Allemagne : les tensions sur la sortie du nucléaire au plus haut
Les tensions au sein du gouvernement allemand entre les Verts et le FDP libéral concernant l’abandon progressif de l’énergie nucléaire se sont intensifiées au cours du week-end, le gouvernement ne parvenant pas à trouver un compromis.
Les tensions au sein du gouvernement allemand entre les Verts et le FDP libéral concernant l’abandon progressif de l’énergie nucléaire se sont intensifiées au cours du week-end, le gouvernement ne parvenant pas à trouver un compromis.
Le chancelier allemand Olaf Scholz a rencontré le ministre écologiste de l’Économie Robert Habeck et le ministre libéral des Finances Christian Lindner dimanche (16 octobre) pour trouver un compromis sur la prolongation de l’exploitation des centrales nucléaires.
L’Allemagne envisageait initialement de fermer sa dernière centrale nucléaire d’ici la fin de l’année. Cependant, la crise énergétique actuelle et la possibilité de pénuries en hiver ont depuis lors renforcé la pression sur le gouvernement, en particulier sur les Verts, pour qu’il change de cap.
Au cours du congrès des Verts ce week-end, le parti traditionnellement antinucléaire a cédé à la pression et a voté en faveur de la prolongation de la durée de fonctionnement des centrales jusqu’en avril 2023. Les Verts ont toutefois défini certaines « lignes rouges » à ne franchir sous aucun prétexte, notamment l’achat de nouveau combustible nucléaire pour maintenir les centrales en service plus longtemps. Cette décision a été vivement critiquée par le parti libéral FDP.

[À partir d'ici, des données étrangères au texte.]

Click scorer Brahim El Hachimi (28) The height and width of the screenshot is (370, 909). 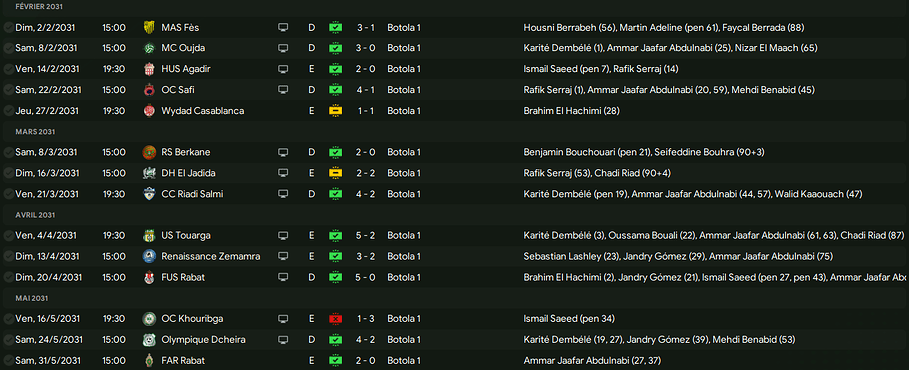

« Lorsqu’il s’agit d’éviter un préjudice à notre pays, de réduire les prix ruineux de l’énergie, d’empêcher les pannes d’électricité, il n’y a pas de lignes rouges pour moi », a déclaré M. Lindner au quotidien die Welt. Il ne s’agit pas « de politique partisane », a-t-il ajouté.
Le FDP demande que les centrales électriques restent opérationnelles jusqu’en 2024 et que davantage de réacteurs nucléaires restent sur le réseau pour garantir la sécurité énergétique.
La ministre allemande de l’Environnement, Steffi Lemke, a répliqué en insinuant que la pression exercée par le FDP était principalement motivée par ses mauvais résultats lors des dernières élections.
Il ne s’agit pas « de la douleur des résultats électoraux, mais de prendre les bonnes décisions pour notre pays et de prendre ses responsabilités », a-t-elle déclaré.
Le FDP a subi une défaite lors des quatre dernières élections régionales et est même passé sous le seuil des 5 % lors des élections en Basse-Saxe le 9 octobre. Le parti a ainsi perdu tous ses sièges au parlement régional.